* [Problem to solve]: Beginning with the line that contains "Student Loans (516, 2429)", write out each remaining line of the records below exactly. Do not copy any picture.

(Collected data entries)

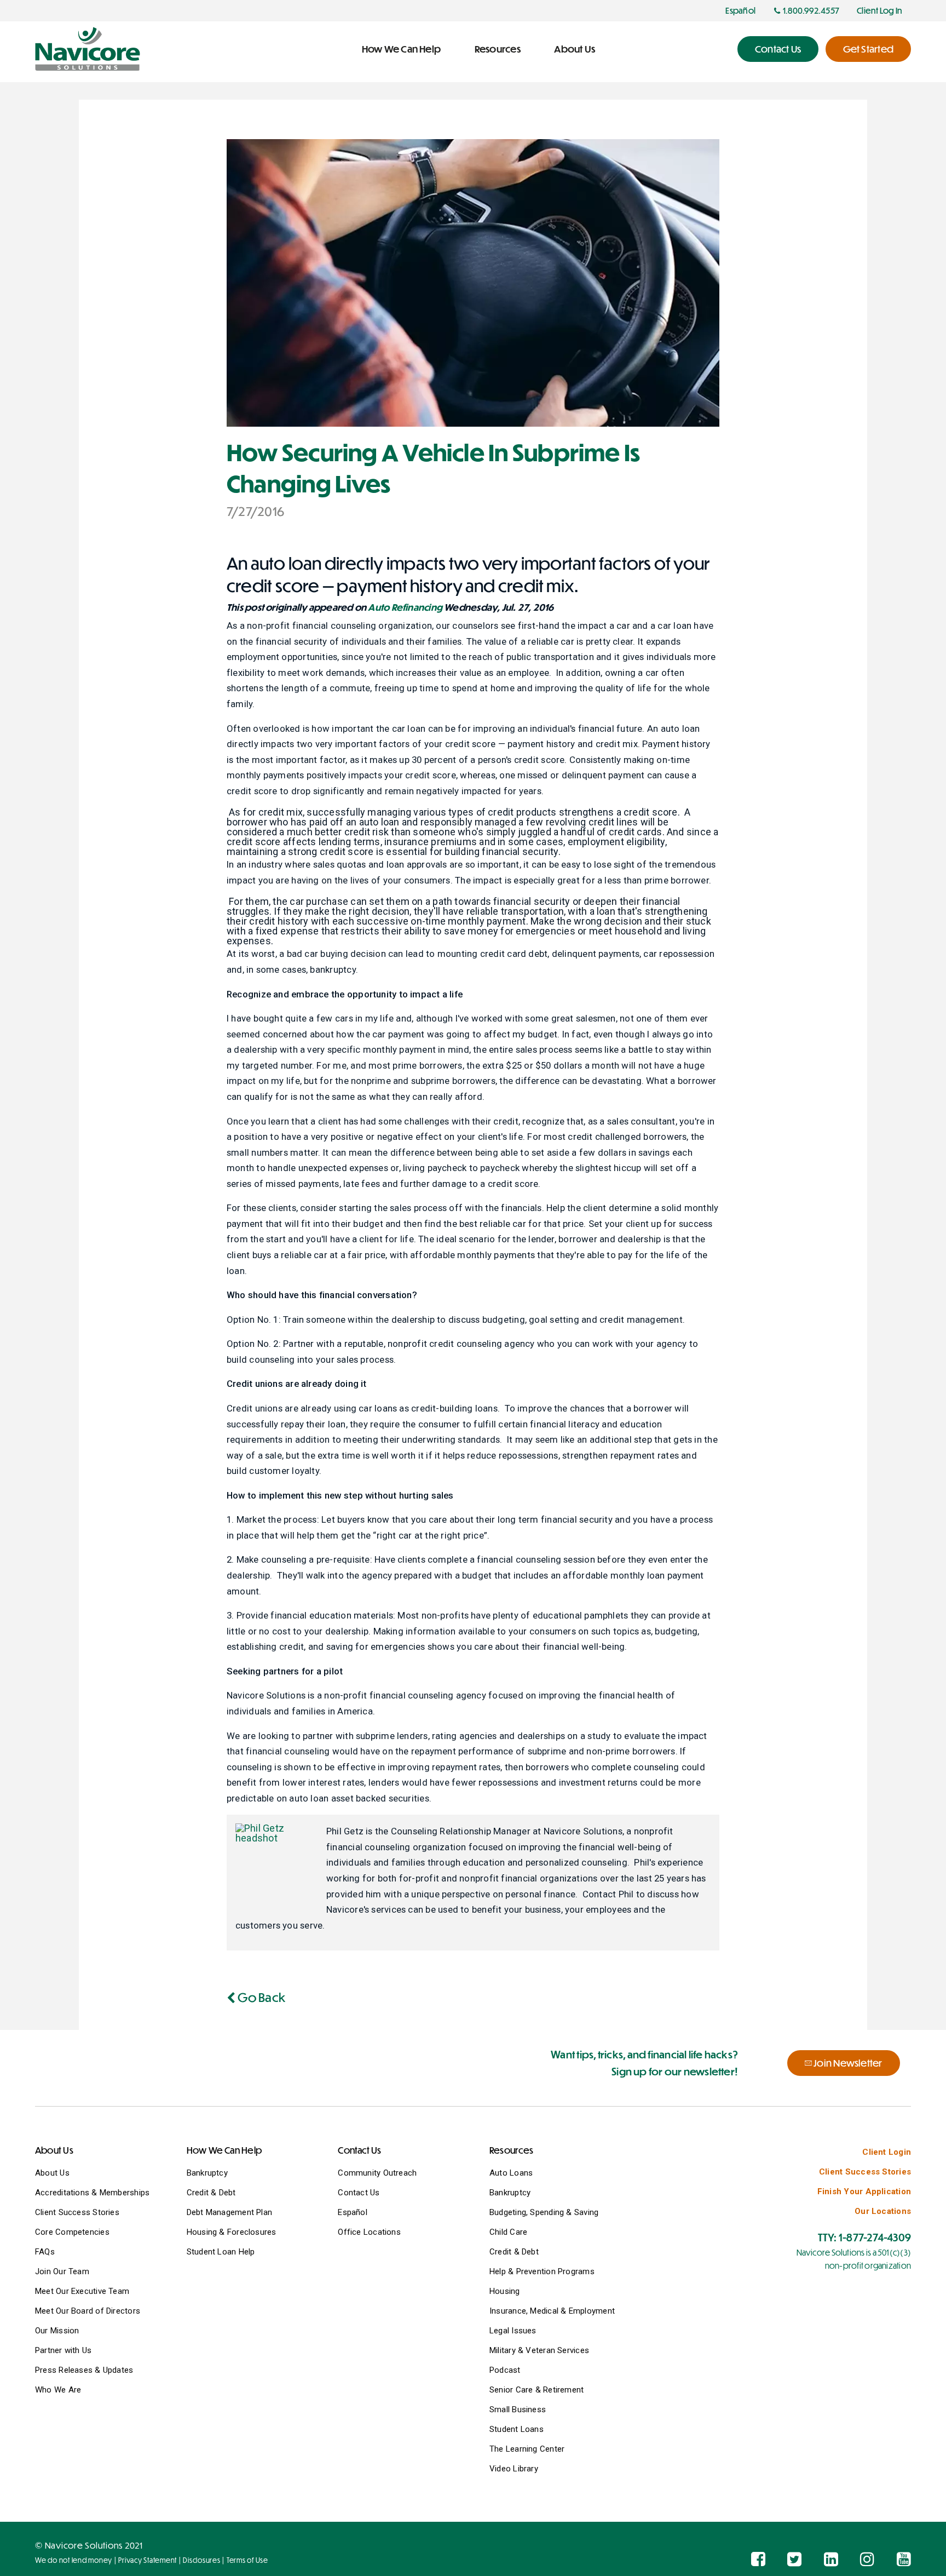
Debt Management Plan (230, 2212)
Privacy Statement (147, 2560)
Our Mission (57, 2331)
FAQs (45, 2252)
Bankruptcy (207, 2173)
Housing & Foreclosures (231, 2232)
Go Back (260, 1997)
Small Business (517, 2409)
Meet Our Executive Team (82, 2291)
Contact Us (358, 2193)
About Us (52, 2173)
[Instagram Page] (867, 2559)
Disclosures (201, 2560)
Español (352, 2212)
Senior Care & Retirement (536, 2390)
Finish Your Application (864, 2191)
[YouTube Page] (904, 2559)
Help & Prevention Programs (542, 2271)
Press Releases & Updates (84, 2370)
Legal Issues (513, 2331)
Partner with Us (63, 2350)
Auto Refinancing (405, 607)
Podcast (505, 2370)
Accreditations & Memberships (92, 2193)
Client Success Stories (77, 2212)
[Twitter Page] (794, 2559)
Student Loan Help (221, 2252)
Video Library (513, 2469)
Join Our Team (62, 2271)
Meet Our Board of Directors (87, 2311)
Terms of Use (247, 2560)
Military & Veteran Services (539, 2350)
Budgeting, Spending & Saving (543, 2212)
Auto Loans (511, 2173)
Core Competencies (72, 2232)
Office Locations (369, 2232)
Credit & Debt (211, 2193)
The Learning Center (526, 2449)
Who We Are (58, 2390)
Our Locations (883, 2211)
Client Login (886, 2152)
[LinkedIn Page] (831, 2559)
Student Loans (516, 2429)
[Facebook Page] (758, 2559)
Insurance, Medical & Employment (552, 2311)
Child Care (508, 2232)
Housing (504, 2291)
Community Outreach (377, 2173)
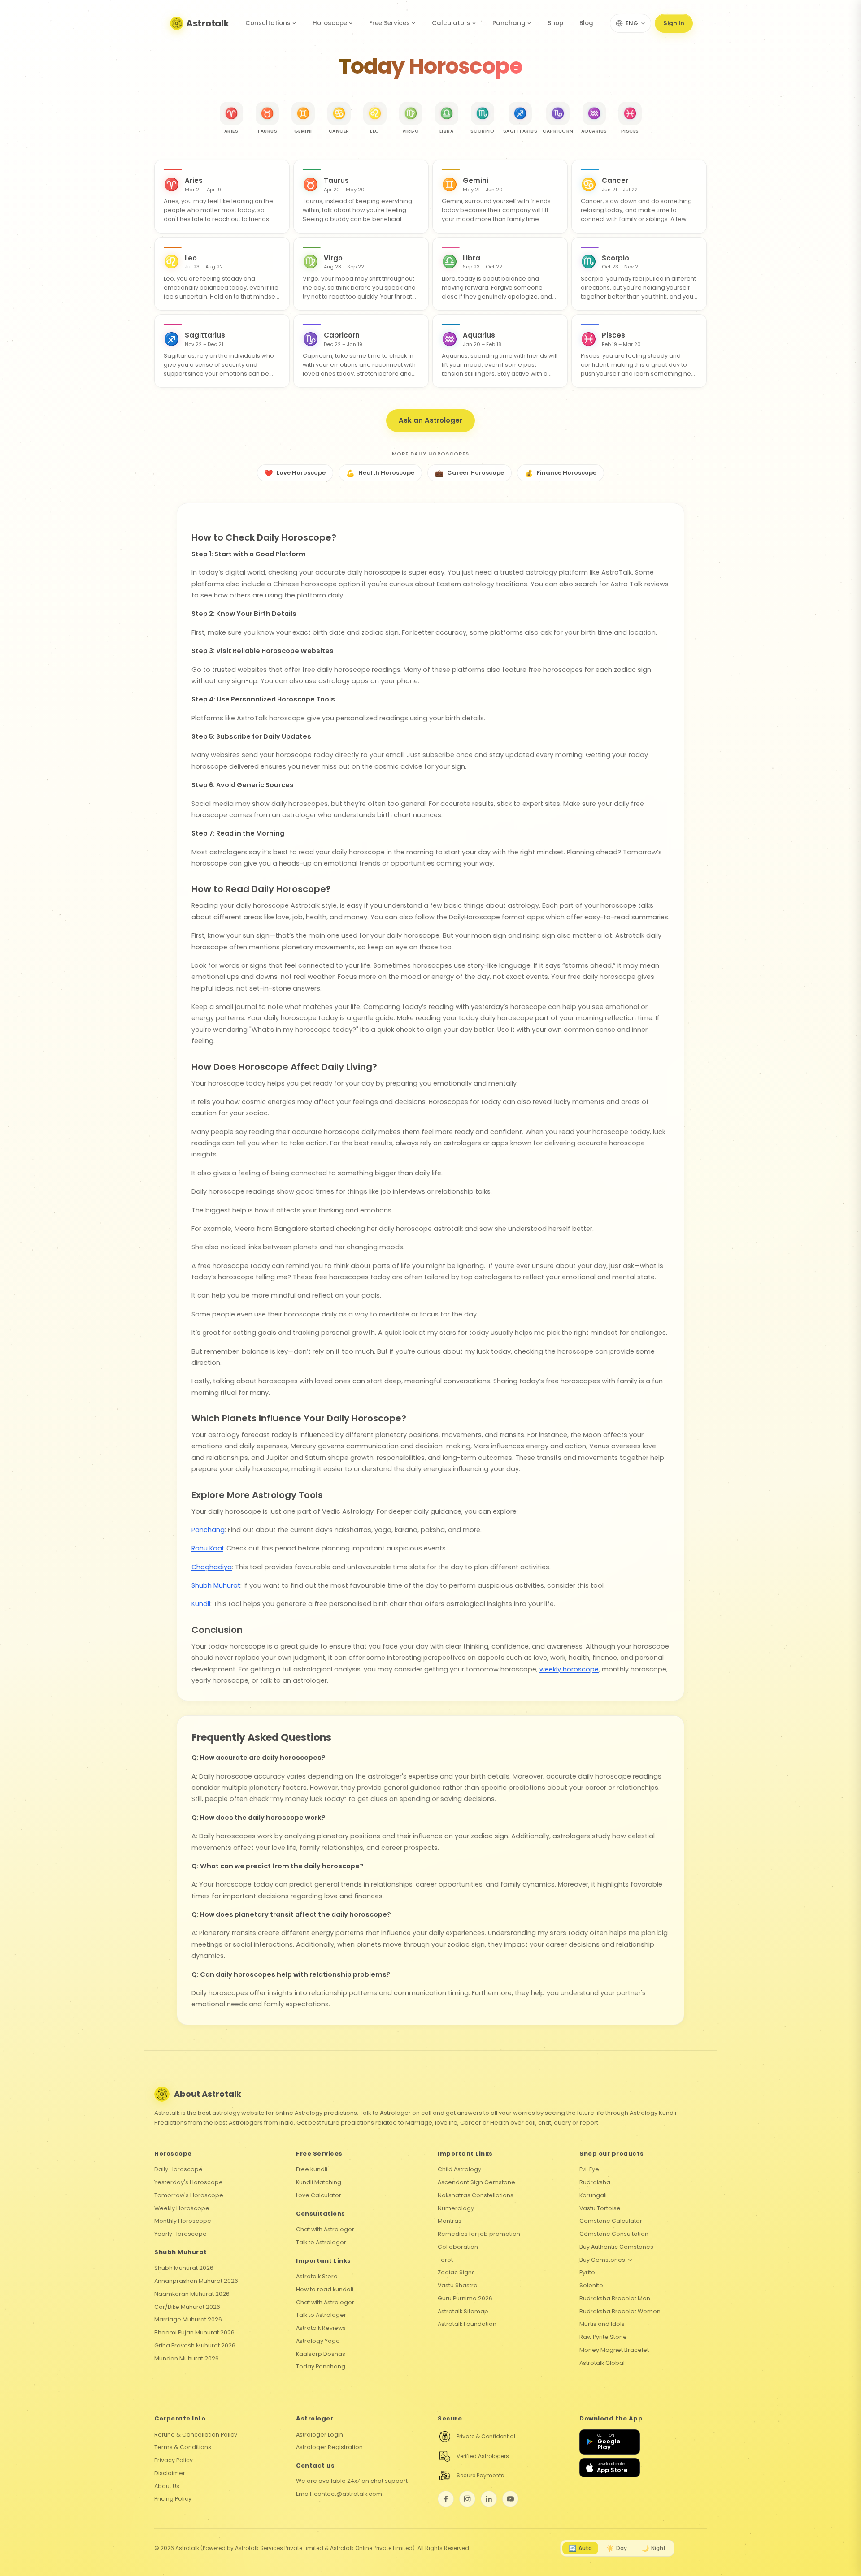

* [Result]:
Student Loans (516, 2429)
[Facebook Page] (758, 2559)
Insurance, Medical & Employment (552, 2311)
Child Care (508, 2232)
Housing (504, 2291)
Community Outreach (377, 2173)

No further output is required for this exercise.